I have finally come to the conclusion that I am not as smart as I once thought I was. By disclosing this fact, I am not looking for empty flattery or reassurance of the contrary. It’s okay, I get it. I accept it. I am moving forward from this point with what I have to work with. With that in mind, this is the only piece of advice I have to give you: hang on. Hang on, hang in there, keep going. You find that hope that will float you into tomorrow and you cling to it for as long as you need to. It is hope that carries us to the other end of the day and whatever your hope looks like for you, protect it.
My grandma told my dad that we had an ancestor that spent time in Andersonville. This was a Confederate prisoner-of-war facility located in Georgia. He can’t remember which ancestor it was and I’m having trouble finding out who it was. In the meantime, I have been reading a biography of a POW who spent over a year as a prisoner. Spoiler alert, it was horrible. I am not going to go into details other than to say many prisoners died due to lack of proper nutrition. And that one sentence downplays it quite a bit.
The book I’m reading is Andersonville by John McElroy.
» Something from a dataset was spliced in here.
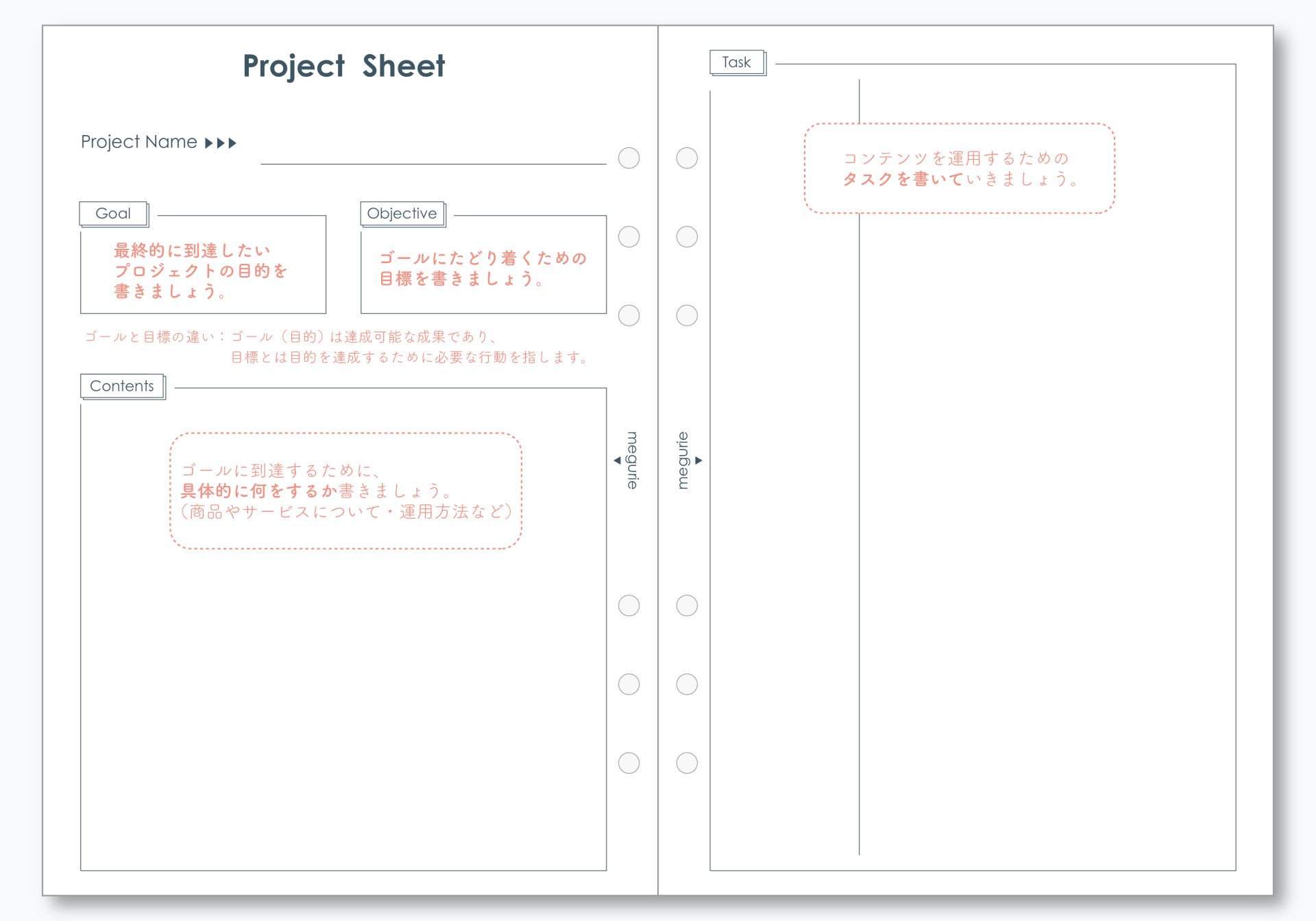This screenshot has width=1316, height=921.
Task: Select the Task label tab
Action: 736,62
It is a free book available at https://books.apple.com. Now, keep in mind, it was written by a POW so of course there certainly was a wrong and right side with the wrong side coming across as complete villains and buffoons.
But the main takeaway for me from this book is the importance of hope. For the author, if he knew how long he was going to be incarcerated with the deplorable conditions, he would have given up and ensured his own death. Instead, with each new wave of prisoners added to the crowded prison, news from the battlefield would spread amongst the prisoners. The older prisoners quizzing the new arrivals on news of an exchange. Surely, a prisoner exchange had to be in the works! An exchange or, better yet, an end to the war was the light at the end of the tunnel. There was always a hope of freedom so he kept hanging on.
It was that hope that helped him survive in the worst conditions imaginable. While death occurred on a daily basis all around him, he was eventually freed at the end of the war and lived a life which included a career and marriage.
Granted, he left with scars inside and out but he was able to leave. Something relatively few had the opportunity to do.
I think it’s safe to say that none of us reading this post are experiencing the same things he went through. But we all live in a day and all we can see is the current moment. Maybe that moment is bleak. Maybe that moment seems infinite with no end. Don’t let the moment deceive you. You keep hoping for whatever you need to get you to tomorrow. Never give up on the promise of tomorrow. You just keep hanging on.